• [PROBLEM SET]:
• a. Condense the paragraph of the review of Introduction to Civil War that begins "Second Tiqqun book I’ve read this year" into a short bulleted list that keeps its main facts.
• b. In the review of Introduction to Civil War, which other Tiqqun book had the reviewer read, and how did it compare?
• c. Carry on the review of Introduction to Civil War below from the point where it stops.

INTRODUCTION TO CIVIL WAR - TIQQUN
Second Tiqqun book I’ve read this year. Tiqqun, of course, is the French collective that published a handful of polemic volumes in the early 2000’s, and the other book of theirs I read, Theory of Bloom, I found a little better than this one. Tiqqun suffers here from the French disease of not being very clear in one’s writing without the French virtue of fascinating possibilities and suggestions in this ambiguity, as with the kings of wonderfully suggestive French nonsense, Deleuze/Guattari. Perhaps it is because I am always against it when someone is talking about Empire in a very abstract metaphorical manner, as is done in this book, without even the slightest nod to the fact that France has a very real, non-theoretical empire throughout north, west and central Africa that both causes real suffering, including torture, theft and murder, and the people writing this book benefit from (this obviously applies to an even greater extent to the USA, and implicated me) this arrangement. This isn’t to say that one should speak about Empire metaphorically or symbolically, it just bugs me when the conversation stays entirely in this realm. This book has some good stuff about form-of-life being the basic unit of humanity and the ways that these forms-of-life co-exist, and/or are pitted against one another, and managed under capitalism. Made me feel like I need to read some Ambigen, since I think he’s the one who really pushes that concept the furthest (though, it’s apparently a Wittengstien coinage). There were some bars for sure, I enjoyed, “Liberating spaces liberates us a hundred times more than any kind of “liberated space,”

• [SUPPLIED INFORMATION]:

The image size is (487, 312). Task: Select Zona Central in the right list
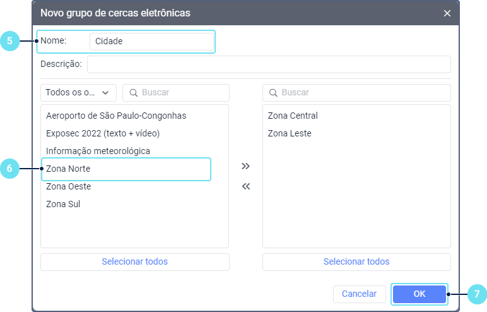[x=293, y=116]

• [RESPONSES FOR EACH TASK]:
• a.
- This is the reviewer's second Tiqqun book this year. Tiqqun is a French collective that published a few polemic volumes in the early 2000s.
- The reviewer liked the other one, Theory of Bloom, a little better.
- The writing is unclear. Unlike Deleuze/Guattari's, its ambiguity doesn't open up fascinating possibilities.
- The book treats Empire abstractly and metaphorically. It never mentions France's real empire across north, west and central Africa, which causes torture, theft and murder and benefits the authors. The same applies even more to the USA.
- Its strong material is on form-of-life as the basic unit of humanity, and on how forms-of-life coexist, are pitted against one another, and are managed under capitalism.
- It contains some memorable lines.

• b. Theory of Bloom, which the reviewer found a little better than Introduction to Civil War.

• c.
“That when ONE tells us it’s either this or death, it’s
always
actually
This and death.”
And, “The two super-institutional poles of Empire: the police become Biopower, and publicity is transformed into the Spectacle. From this point on, the State does not disappear, it is simply demoted beneath the transterritorial set of autonomous practices: Spectacle, Biopower.”
That second quote is formatted like that in the book, the last section is much more poem like than the earlier sections. So overall, there were some good interesting ideas embedded in this but I failed to see the overall point. I’m not sure what practical insights in terms of the workings of our world or ways we can conceive of changing it. It’s short but the Bloom one was much better. 99 civil wars.